Wearing a black shirt and green wristbands, he joined the crowds, raising his fingers in a gesture of peace. "We were not there to change the regime or even the leader; we just wanted to change the outcome of the election," he said. "Of course, the atmosphere became much more tense after that day."
For many protesters, the crackdown meant not knowing the fate of loved ones, as authorities rounded up hundreds of opposition members. Aida, a 22-year-old classical music student, was relieved Tuesday to hear that the name of her brother, who had been arrested while walking to the bus stop from work, had appeared on a list of prisoners.
Petite and elegant, Aida wears a green head scarf, a color that is almost reason enough to be beaten by security forces.
"I wear that color to show that we are still here, that the movement is not dead," she said firmly.
Like many others, she said she thought Mousavi could ignite the process of reforming Iran's political system, possibly taking gradual steps toward a broader democracy and greater civil freedoms. "We were realistic. No one promoted change overnight," she said.

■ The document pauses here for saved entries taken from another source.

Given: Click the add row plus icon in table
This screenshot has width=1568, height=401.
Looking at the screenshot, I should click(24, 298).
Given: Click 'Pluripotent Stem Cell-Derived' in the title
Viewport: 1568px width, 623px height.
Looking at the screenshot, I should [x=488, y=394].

Aida had campaigned for Mousavi in the streets, handing out green ribbons and trying to persuade people to vote for him. For a time, she forgot about her cello, her favorite instrument. "The unity among the people was amazing. I never experienced anything like this in my life," she said. "In the supermarket, people would smile when we spotted one another's green wristbands. Total strangers suddenly understood each other with the wink of an eye."
The first demonstrations that followed the disputed election gave her hope. But then protesters attacked a Basij base, and the Basij opened fire. "It was clear the outcome would not be changed," she said. "I became afraid to go out."

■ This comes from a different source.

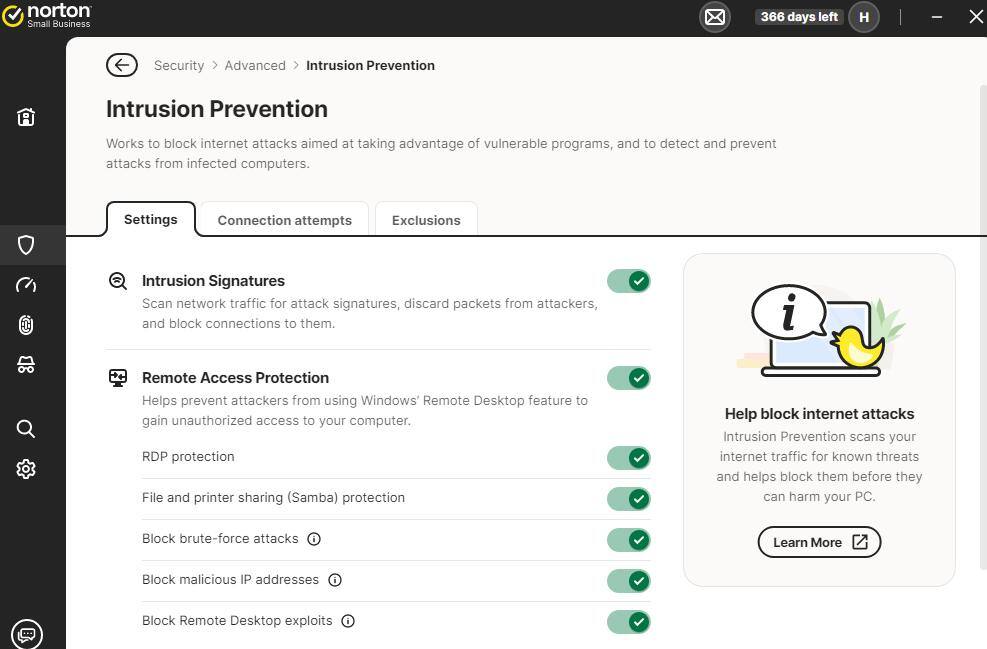Open the Performance speedometer sidebar icon
The image size is (987, 649).
click(26, 285)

Maysam, a tall, slim 29-year-old whose father was killed in the war with Iraq and had achieved honor as a famous martyr, said he never expected to take to the streets to demonstrate against his own government. "My father died for the Islamic republic," he said. "But if he were alive today, he would fight these people."
When Mousavi asked his supporters to demonstrate on June 15, Maysam told his wife, his mother and his friends to stay home. "I was sure that there would be shooting. So I sat at home. But I couldn't control myself," he recalled. He ran outside, hopped on a motorbike and rode to Azadi Street, the locus of the demonstrations. "I needed to be there."
Despite the reported millions who joined Maysam in that protest, hopes of overturning the election were crushed Friday when Khamenei made clear in a sermon that he would not back down. "The competition is over," he said decisively.
The next day, at least 10 people were killed on the streets, state media reported, blaming "extremists" and "foreigners." Protesters say pro-government forces opened fire. The violence has deterred further large-scale demonstrations.